_Records for this task_
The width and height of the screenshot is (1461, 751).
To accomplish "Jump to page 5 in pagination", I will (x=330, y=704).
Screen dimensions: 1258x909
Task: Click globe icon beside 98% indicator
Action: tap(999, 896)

_Aim_
Copy the rows above line for line, changing nothing.

_Exercise result_
The width and height of the screenshot is (1461, 751).
To accomplish "Jump to page 5 in pagination", I will (x=330, y=704).
Screen dimensions: 1258x909
Task: Click globe icon beside 98% indicator
Action: tap(999, 896)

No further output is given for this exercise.